Task directions:
Repeat the records below word for word.

_____

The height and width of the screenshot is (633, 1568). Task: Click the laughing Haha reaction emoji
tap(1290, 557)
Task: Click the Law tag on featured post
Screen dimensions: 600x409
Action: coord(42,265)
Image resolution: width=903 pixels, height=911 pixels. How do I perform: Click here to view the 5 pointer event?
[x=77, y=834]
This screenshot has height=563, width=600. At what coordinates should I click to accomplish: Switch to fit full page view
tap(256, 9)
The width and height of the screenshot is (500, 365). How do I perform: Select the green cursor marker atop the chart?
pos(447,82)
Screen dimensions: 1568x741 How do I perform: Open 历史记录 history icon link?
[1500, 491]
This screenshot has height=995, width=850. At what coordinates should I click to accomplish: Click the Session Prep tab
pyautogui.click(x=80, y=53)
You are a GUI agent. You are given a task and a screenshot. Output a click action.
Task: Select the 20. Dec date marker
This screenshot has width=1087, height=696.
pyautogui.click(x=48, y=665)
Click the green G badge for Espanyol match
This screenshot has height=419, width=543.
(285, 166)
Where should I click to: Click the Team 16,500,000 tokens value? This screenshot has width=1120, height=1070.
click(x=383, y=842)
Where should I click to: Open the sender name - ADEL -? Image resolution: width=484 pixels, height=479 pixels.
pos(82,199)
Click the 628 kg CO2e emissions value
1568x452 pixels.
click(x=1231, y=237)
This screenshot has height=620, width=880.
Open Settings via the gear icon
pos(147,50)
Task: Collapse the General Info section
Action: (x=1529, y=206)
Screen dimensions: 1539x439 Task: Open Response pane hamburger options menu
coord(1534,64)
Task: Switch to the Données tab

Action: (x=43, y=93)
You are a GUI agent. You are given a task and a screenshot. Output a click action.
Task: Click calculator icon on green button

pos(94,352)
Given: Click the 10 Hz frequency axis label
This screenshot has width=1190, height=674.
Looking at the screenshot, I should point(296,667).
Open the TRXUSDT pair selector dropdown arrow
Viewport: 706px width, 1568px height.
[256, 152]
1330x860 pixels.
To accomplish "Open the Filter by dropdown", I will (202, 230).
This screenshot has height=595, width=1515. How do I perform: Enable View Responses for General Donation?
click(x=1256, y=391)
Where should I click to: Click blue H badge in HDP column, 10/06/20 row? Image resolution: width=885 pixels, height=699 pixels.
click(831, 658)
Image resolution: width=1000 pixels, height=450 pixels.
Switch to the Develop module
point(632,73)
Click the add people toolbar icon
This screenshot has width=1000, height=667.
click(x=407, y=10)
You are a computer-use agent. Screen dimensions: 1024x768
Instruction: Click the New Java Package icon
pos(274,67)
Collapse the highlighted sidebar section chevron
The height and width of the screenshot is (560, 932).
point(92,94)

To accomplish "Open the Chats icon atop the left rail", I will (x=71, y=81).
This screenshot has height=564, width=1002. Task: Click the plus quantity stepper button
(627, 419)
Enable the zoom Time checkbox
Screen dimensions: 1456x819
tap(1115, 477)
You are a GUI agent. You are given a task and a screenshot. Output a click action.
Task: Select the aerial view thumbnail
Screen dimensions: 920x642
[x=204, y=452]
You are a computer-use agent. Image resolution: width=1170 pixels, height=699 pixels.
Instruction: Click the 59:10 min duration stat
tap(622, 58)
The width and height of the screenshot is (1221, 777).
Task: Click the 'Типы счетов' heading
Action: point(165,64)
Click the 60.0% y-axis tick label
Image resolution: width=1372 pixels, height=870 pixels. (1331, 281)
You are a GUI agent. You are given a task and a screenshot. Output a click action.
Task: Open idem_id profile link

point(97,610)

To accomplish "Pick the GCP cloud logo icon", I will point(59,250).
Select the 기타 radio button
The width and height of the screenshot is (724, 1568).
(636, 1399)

_____

Final answer:
The height and width of the screenshot is (633, 1568). Task: Click the laughing Haha reaction emoji
tap(1290, 557)
Task: Click the Law tag on featured post
Screen dimensions: 600x409
Action: coord(42,265)
Image resolution: width=903 pixels, height=911 pixels. How do I perform: Click here to view the 5 pointer event?
[x=77, y=834]
This screenshot has height=563, width=600. At what coordinates should I click to accomplish: Switch to fit full page view
tap(256, 9)
The width and height of the screenshot is (500, 365). How do I perform: Select the green cursor marker atop the chart?
pos(447,82)
Screen dimensions: 1568x741 How do I perform: Open 历史记录 history icon link?
[1500, 491]
This screenshot has height=995, width=850. At what coordinates should I click to accomplish: Click the Session Prep tab
pyautogui.click(x=80, y=53)
You are a GUI agent. You are given a task and a screenshot. Output a click action.
Task: Select the 20. Dec date marker
This screenshot has width=1087, height=696.
pyautogui.click(x=48, y=665)
Click the green G badge for Espanyol match
This screenshot has height=419, width=543.
(285, 166)
Where should I click to: Click the Team 16,500,000 tokens value? This screenshot has width=1120, height=1070.
click(x=383, y=842)
Where should I click to: Open the sender name - ADEL -? Image resolution: width=484 pixels, height=479 pixels.
pos(82,199)
Click the 628 kg CO2e emissions value
1568x452 pixels.
click(x=1231, y=237)
This screenshot has height=620, width=880.
Open Settings via the gear icon
pos(147,50)
Task: Collapse the General Info section
Action: (x=1529, y=206)
Screen dimensions: 1539x439 Task: Open Response pane hamburger options menu
coord(1534,64)
Task: Switch to the Données tab

Action: (x=43, y=93)
You are a GUI agent. You are given a task and a screenshot. Output a click action.
Task: Click calculator icon on green button

pos(94,352)
Given: Click the 10 Hz frequency axis label
This screenshot has width=1190, height=674.
Looking at the screenshot, I should point(296,667).
Open the TRXUSDT pair selector dropdown arrow
Viewport: 706px width, 1568px height.
[256, 152]
1330x860 pixels.
To accomplish "Open the Filter by dropdown", I will (202, 230).
This screenshot has height=595, width=1515. How do I perform: Enable View Responses for General Donation?
click(x=1256, y=391)
Where should I click to: Click blue H badge in HDP column, 10/06/20 row? Image resolution: width=885 pixels, height=699 pixels.
click(831, 658)
Image resolution: width=1000 pixels, height=450 pixels.
Switch to the Develop module
point(632,73)
Click the add people toolbar icon
This screenshot has width=1000, height=667.
click(x=407, y=10)
You are a computer-use agent. Screen dimensions: 1024x768
Instruction: Click the New Java Package icon
pos(274,67)
Collapse the highlighted sidebar section chevron
The height and width of the screenshot is (560, 932).
point(92,94)

To accomplish "Open the Chats icon atop the left rail", I will (x=71, y=81).
This screenshot has height=564, width=1002. Task: Click the plus quantity stepper button
(627, 419)
Enable the zoom Time checkbox
Screen dimensions: 1456x819
tap(1115, 477)
You are a GUI agent. You are given a task and a screenshot. Output a click action.
Task: Select the aerial view thumbnail
Screen dimensions: 920x642
[x=204, y=452]
You are a computer-use agent. Image resolution: width=1170 pixels, height=699 pixels.
Instruction: Click the 59:10 min duration stat
tap(622, 58)
The width and height of the screenshot is (1221, 777).
Task: Click the 'Типы счетов' heading
Action: point(165,64)
Click the 60.0% y-axis tick label
Image resolution: width=1372 pixels, height=870 pixels. (1331, 281)
You are a GUI agent. You are given a task and a screenshot. Output a click action.
Task: Open idem_id profile link

point(97,610)

To accomplish "Pick the GCP cloud logo icon", I will point(59,250).
Select the 기타 radio button
The width and height of the screenshot is (724, 1568).
(636, 1399)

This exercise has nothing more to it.